» Exercise brief:
Copy the rows word for word, from the line containing "You are a computer-use agent. This" through the end of the rows, and leave out the pictures.

┌──

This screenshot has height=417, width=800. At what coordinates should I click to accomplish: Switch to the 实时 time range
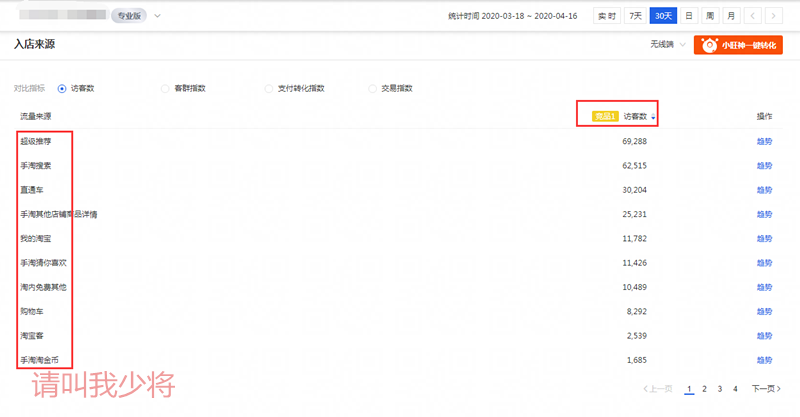click(607, 15)
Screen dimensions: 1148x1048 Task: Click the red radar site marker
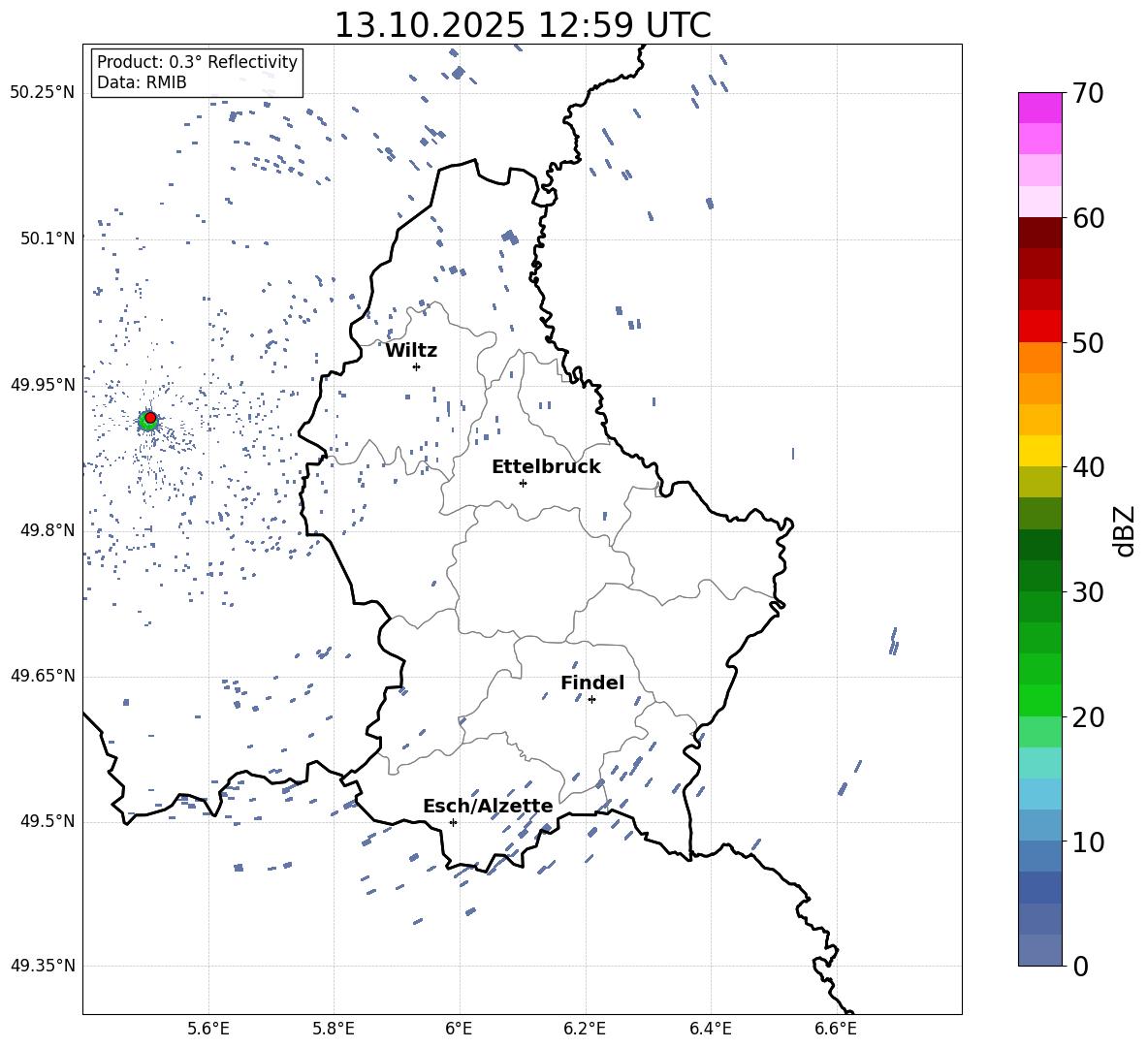(x=150, y=417)
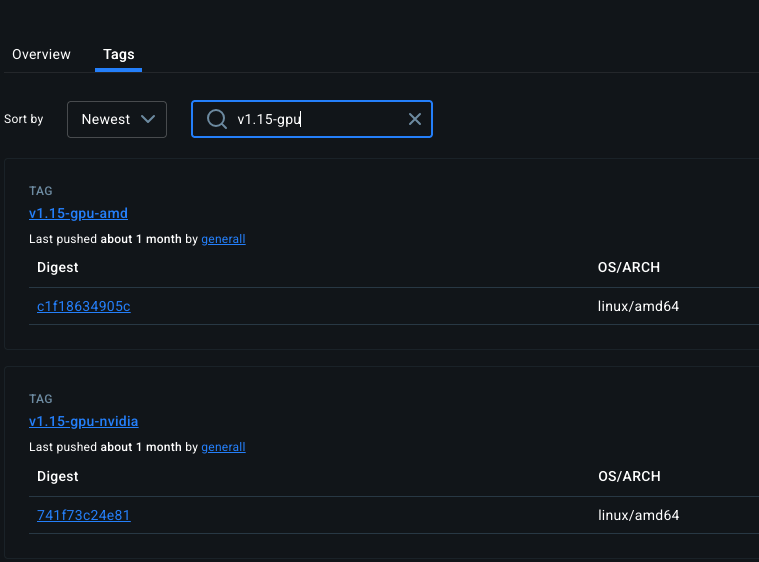Click OS/ARCH header in v1.15-gpu-nvidia card

click(628, 476)
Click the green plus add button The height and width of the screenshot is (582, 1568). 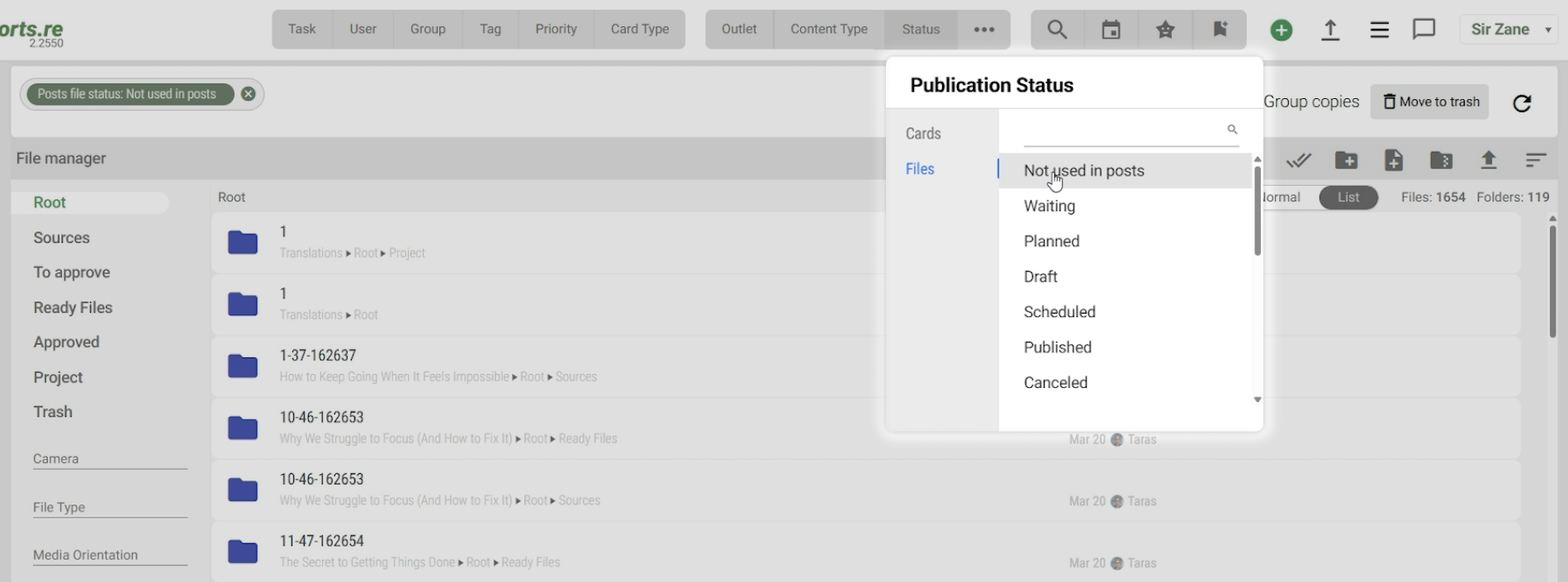point(1281,31)
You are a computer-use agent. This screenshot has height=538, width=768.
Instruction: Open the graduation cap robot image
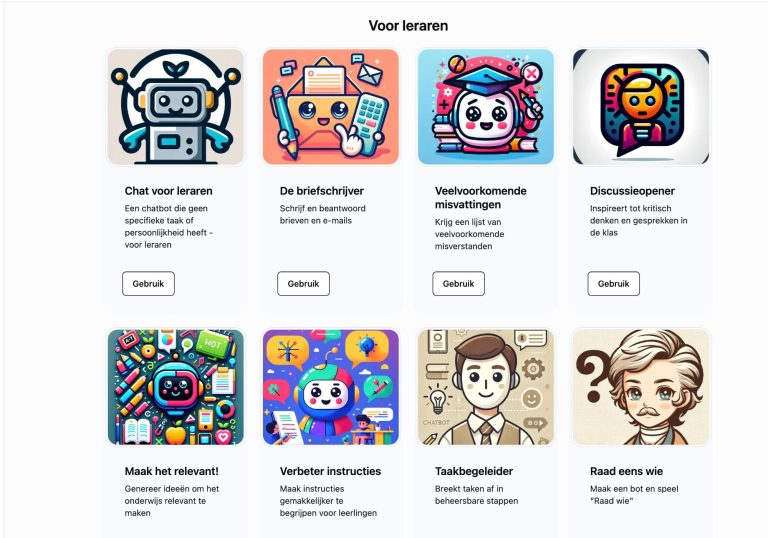[x=486, y=106]
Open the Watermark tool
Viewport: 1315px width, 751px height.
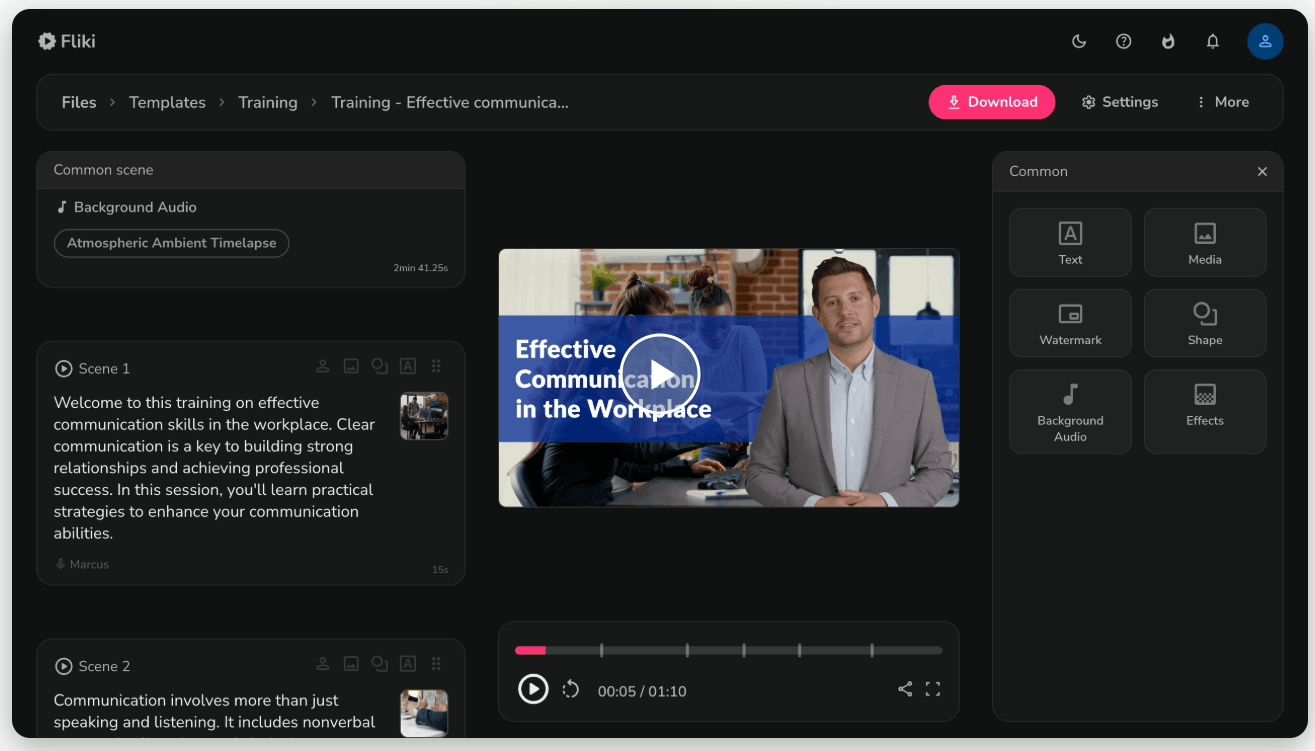(1070, 322)
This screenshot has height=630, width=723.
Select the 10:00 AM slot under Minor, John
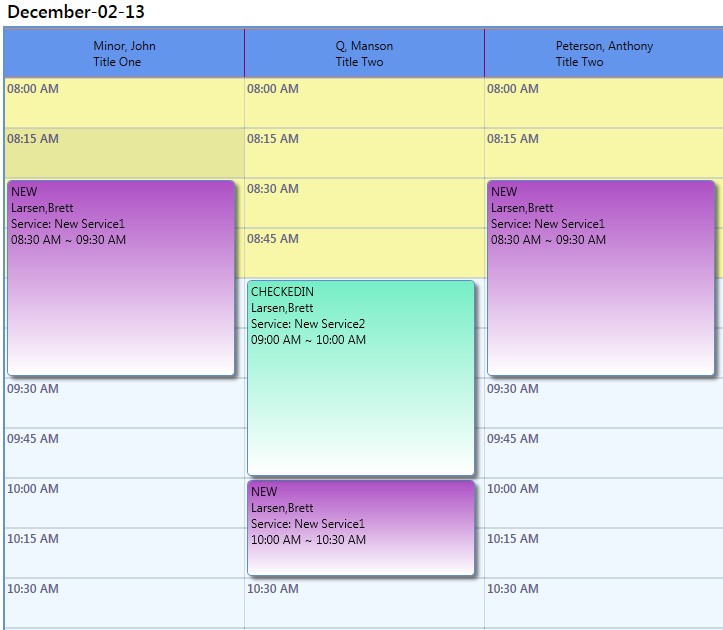tap(124, 503)
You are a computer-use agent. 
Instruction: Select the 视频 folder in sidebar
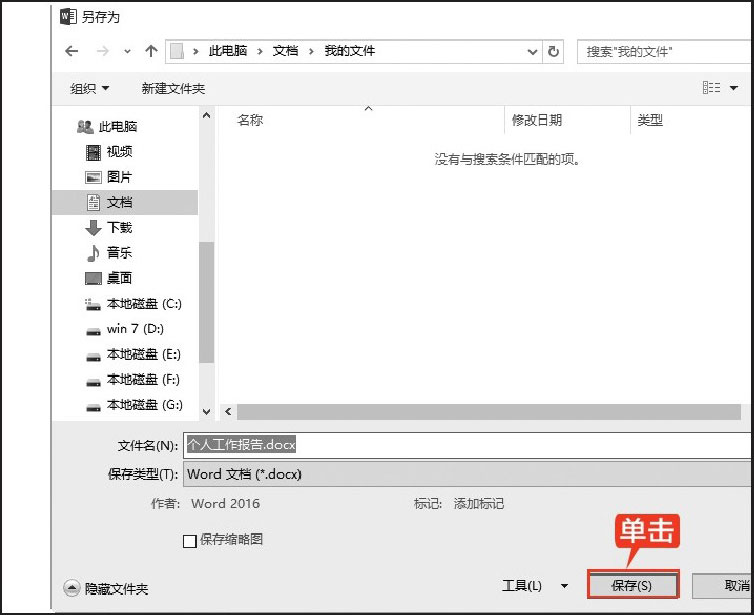click(119, 152)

└──

» Task response:
You are a computer-use agent. This screenshot has height=538, width=768.
Instruction: Open the graduation cap robot image
[x=486, y=106]
Open the Watermark tool
Viewport: 1315px width, 751px height.
(1070, 322)
This screenshot has height=630, width=723.
Select the 10:00 AM slot under Minor, John
tap(124, 503)
You are a computer-use agent. 
Instruction: Select the 视频 folder in sidebar
click(119, 152)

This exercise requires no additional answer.